(Stored dataset items)
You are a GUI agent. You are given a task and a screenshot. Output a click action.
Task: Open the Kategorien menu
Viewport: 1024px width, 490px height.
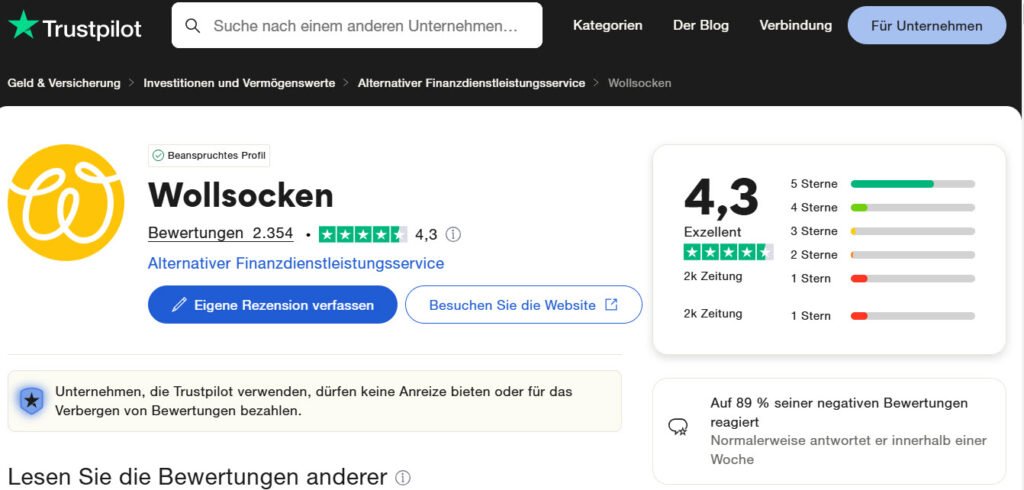click(x=607, y=25)
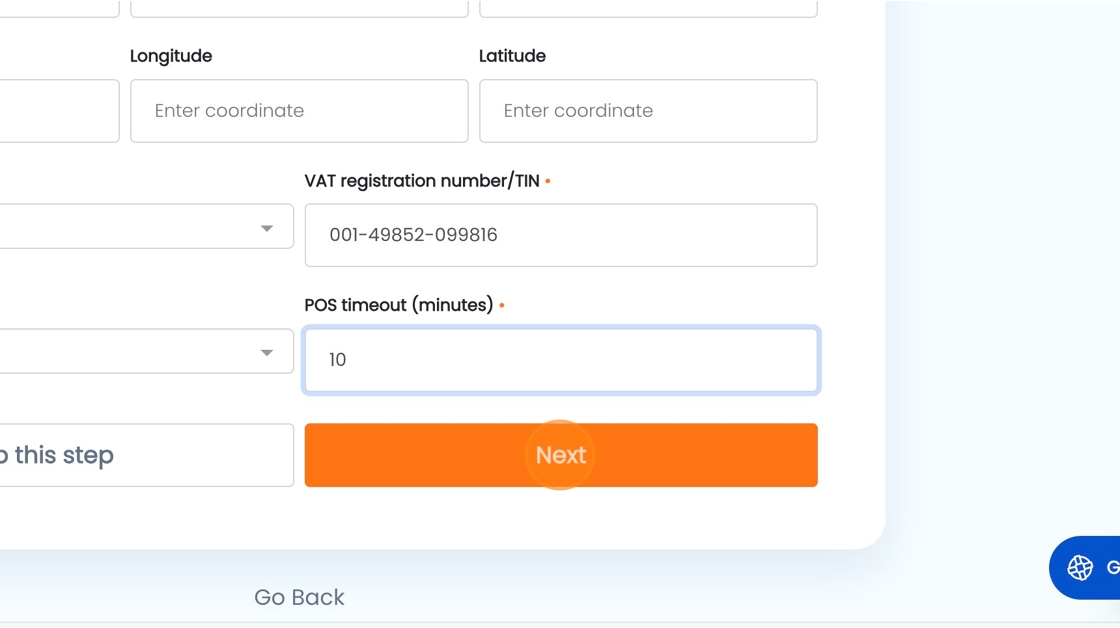Click the globe icon in blue floating button

tap(1080, 568)
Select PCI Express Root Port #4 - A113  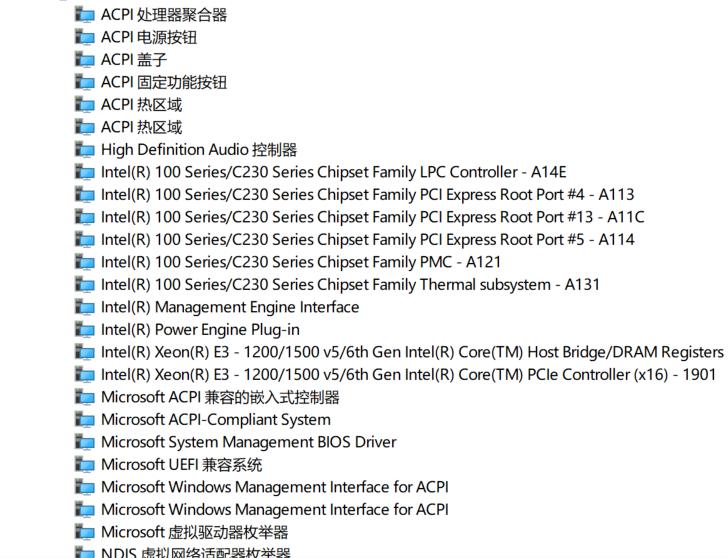[x=367, y=195]
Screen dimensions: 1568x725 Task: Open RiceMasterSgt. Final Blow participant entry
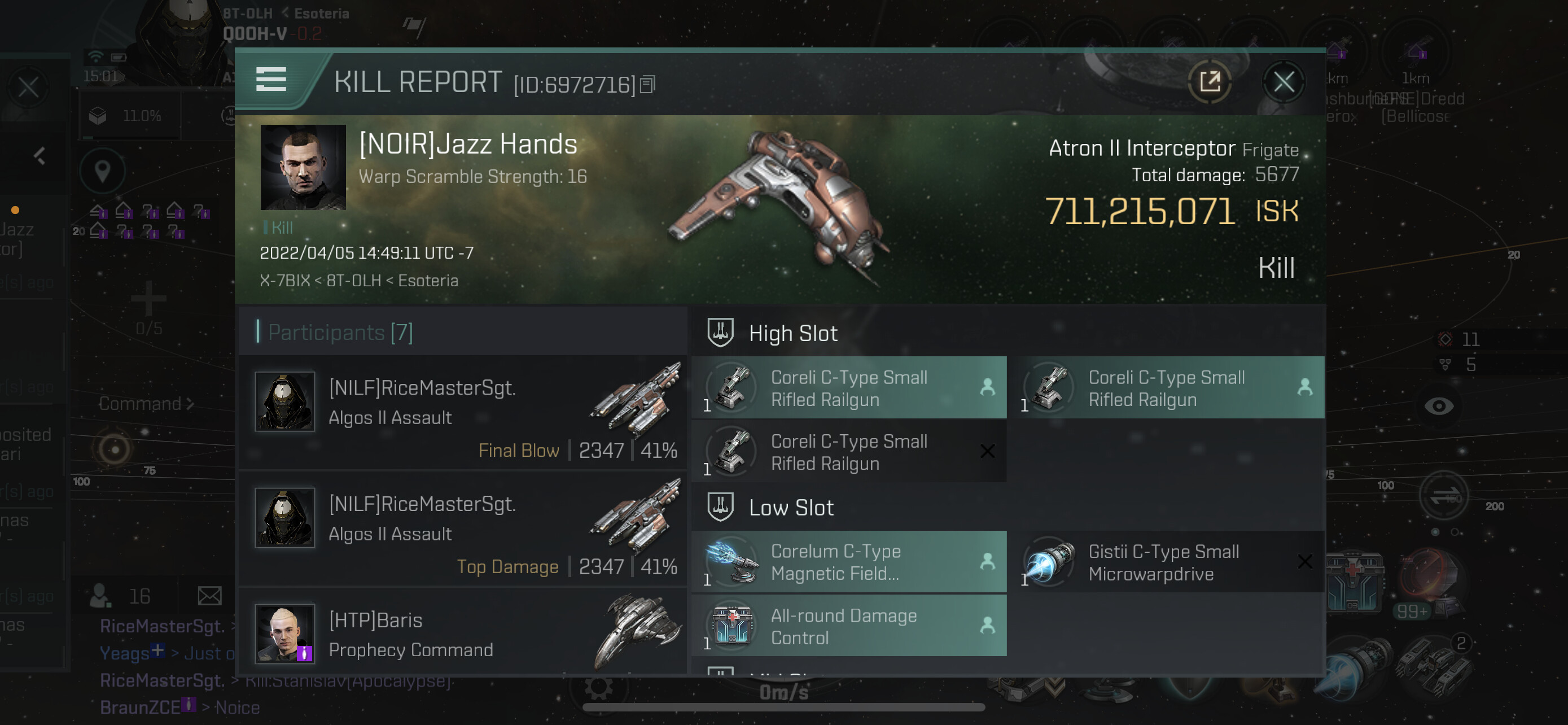coord(464,412)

**What the task asks:** Repeat nothing but the lines from the one containing "Screen dimensions: 1568x725" through the end of the entries, exactly, and skip the pictures.

**Solution for this exercise:**
Screen dimensions: 1568x725 Task: Open RiceMasterSgt. Final Blow participant entry
coord(464,412)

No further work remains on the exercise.